_Prompt_. The reply should consist solely of the lines from the one with "How do I perform: Click" through the final line of the listing, copied exactly, with no pictures.

━━━ Dataset excerpts ━━━

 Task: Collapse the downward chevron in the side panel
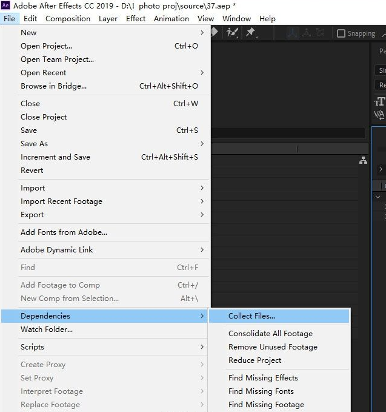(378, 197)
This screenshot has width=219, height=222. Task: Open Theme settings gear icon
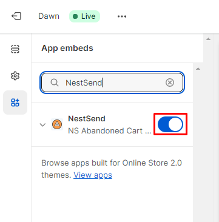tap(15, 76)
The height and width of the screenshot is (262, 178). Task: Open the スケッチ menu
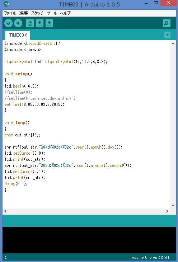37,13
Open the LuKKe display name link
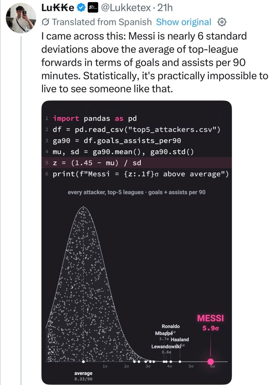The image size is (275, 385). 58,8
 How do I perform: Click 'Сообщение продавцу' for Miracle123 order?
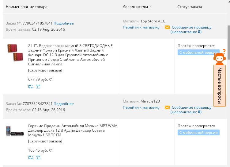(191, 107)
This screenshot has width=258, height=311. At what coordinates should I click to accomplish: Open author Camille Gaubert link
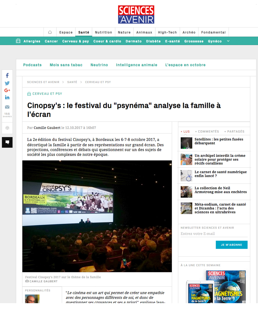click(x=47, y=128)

━━━

_Reply to the exercise_.
 How do I perform: Click 'Сообщение продавцу' for Miracle123 order?
(191, 107)
This screenshot has width=258, height=311. At what coordinates should I click to accomplish: Open author Camille Gaubert link
click(x=47, y=128)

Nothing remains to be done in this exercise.